Cross-Platform Support: Works on Windows, Linux, and macOS with automatic detection for AVX/AVX2/AVX512/ARM architectures.

Why Use `llama-cpp-runner`?

Out-of-the-box experience: Forget about setting up complex environments for building. Just install and get started! 🛠️
Streamlined Model Serving: Effortlessly manage multiple models and serve them with an integrated HTTP server.
Fast Integration: Use prebuilt binaries from upstream so you can spend more time building and less time troubleshooting.

Installation 🚀

Installing llama-cpp-runner is quick and easy! Just use pip:

pip install llama-cpp-runner

Usage 📖

Initialize the Runner

from llama_cpp_runner import LlamaCpp

llama_runner = LlamaCpp(models_dir="path/to/models", verbose=True)
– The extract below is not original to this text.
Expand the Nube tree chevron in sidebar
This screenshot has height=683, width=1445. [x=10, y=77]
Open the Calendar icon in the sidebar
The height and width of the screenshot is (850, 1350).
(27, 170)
# List all available GGUF models
models = llama_runner.list_models()
print("Available Models:", models)

Chat Completion

response = llama_runner.chat_completion({
    "model": "your-model-name.gguf",
    "messages": [{"role": "user", "content": "Hello, Llama!"}],
    "stream": False
})

print(response)

How It Works 🛠️

Automatically detects your system architecture (e.g., AVX, AVX2, ARM) and platform.
Downloads and extracts the prebuilt llama.cpp binaries from the official repo.
Spins up a lightweight HTTP server for chat interactions.

Advantages 👍

Hassle-Free: No need to compile binaries or manage system-specific dependencies.
Latest Features, Always: Stay up to date with llama.cpp’s improvements with every release.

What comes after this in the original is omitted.